There was Alec Stewart, worth his place for his strokeplay alone but utterly invaluable as a wicketkeeper and second-in-command to Gooch. There was Allan Lamb, as bristling a middle-order batsman as has ever existed, and a man who once stole an ODI for England by slamming Bruce Reid for 18 in the final over. And propping up the lower-middle order there was a quartet of genuine allround talent in Chris Lewis, Phil DeFreitas, Dermot Reeve and Derek Pringle.


It's the sort of multi-dimensional line-up that Duncan Fletcher has spent seven fruitless years trying to emulate. Even the No. 11, the job-a-day left-arm spinner, Richard Illingworth, had four first-class centuries to his name. Oh yeah, and then there was whatsitsname ... you know, thingummy ... that bloke who opened the batting and chipped in when needed with his portly medium-pacers. When the mighty Ian Botham is the weak link in your eleven, then you know you've got it sussed.

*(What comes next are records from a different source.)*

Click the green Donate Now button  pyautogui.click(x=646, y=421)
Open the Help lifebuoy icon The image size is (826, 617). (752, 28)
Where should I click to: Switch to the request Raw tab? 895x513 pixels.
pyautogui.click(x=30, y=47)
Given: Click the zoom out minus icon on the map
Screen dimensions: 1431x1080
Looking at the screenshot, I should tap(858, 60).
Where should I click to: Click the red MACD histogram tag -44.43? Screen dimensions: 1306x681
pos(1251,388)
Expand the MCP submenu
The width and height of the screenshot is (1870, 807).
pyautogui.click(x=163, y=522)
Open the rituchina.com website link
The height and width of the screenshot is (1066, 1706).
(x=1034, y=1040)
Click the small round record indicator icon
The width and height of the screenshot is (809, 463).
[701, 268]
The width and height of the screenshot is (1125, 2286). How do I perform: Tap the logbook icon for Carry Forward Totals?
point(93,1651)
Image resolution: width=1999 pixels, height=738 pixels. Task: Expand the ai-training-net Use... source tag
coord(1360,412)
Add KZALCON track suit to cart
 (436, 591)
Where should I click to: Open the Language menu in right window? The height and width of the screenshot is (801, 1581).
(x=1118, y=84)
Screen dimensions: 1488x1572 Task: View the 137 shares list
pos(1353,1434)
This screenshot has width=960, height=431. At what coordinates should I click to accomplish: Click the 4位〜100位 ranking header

Graeme Hick was part of England's best one-day team © Getty Images
And indeed, for so much of that World Cup, everything went so swimmingly for England. Admittedly they lost in the group stages to New Zealand and, embarrassingly, Zimbabwe, but by then their qualification for the knockouts was already in the bag. And though everyone recalls the farcical scenes in their rain-ruined semi-final against South Africa, it was arguably England's group game against the same opponents ten days earlier that demonstrated the full extent of their professionalism. With a place in the next round up for grabs, a disciplined bowling performance left England needing an obtainable 237 from 50 overs. They had reached a handy 62 for 0 after 12 when the rain and its rules swept across Melbourne to change the face of the chase. England had nine overs lopped off their innings, but only 11 runs taken off the target, and suddenly they needed 227 from 41. Up stepped Fairbrother, a stalwart of the Lancashire side that was dominating the county one-day scene at the start of the 1990s. For him, the situation seemed like just another stroll in the Sunday League park. English cricket at that time was played over 60, 55 and 40 overs, and the average county pro would compete in upwards of 25 such matches in a season. England as a unit had experience of all eventualities. There was no need to panic. Fairbrother ticked off the runs in an unbeaten 75, and England won with three wickets and one ball to spare. Such no-frills functionality was what carried England to the brink of glory. They became the odds-on favourites once Australia had fallen by the wayside, not least when they bundled those perpetual mavericks, Pakistan, out for 74 at Adelaide. But then, in the final, came two balls of brilliance from Wasim Akram, and the entire complexion of the tournament changed - and with it, arguably, England's whole outlook on one-day cricket. How do you legislate for genius, especially in the confined corridors of a limited-overs international? Those consecutive deliveries to Lamb and Lewis derailed a run-chase that England had, more or less, under control and confirmed to England what South Africa would also discover around the turn of the millennium - specifically at the hands of Shane Warne at Edgbaston in 1999. All the disciplines in the world won't protect you if brilliance comes to call.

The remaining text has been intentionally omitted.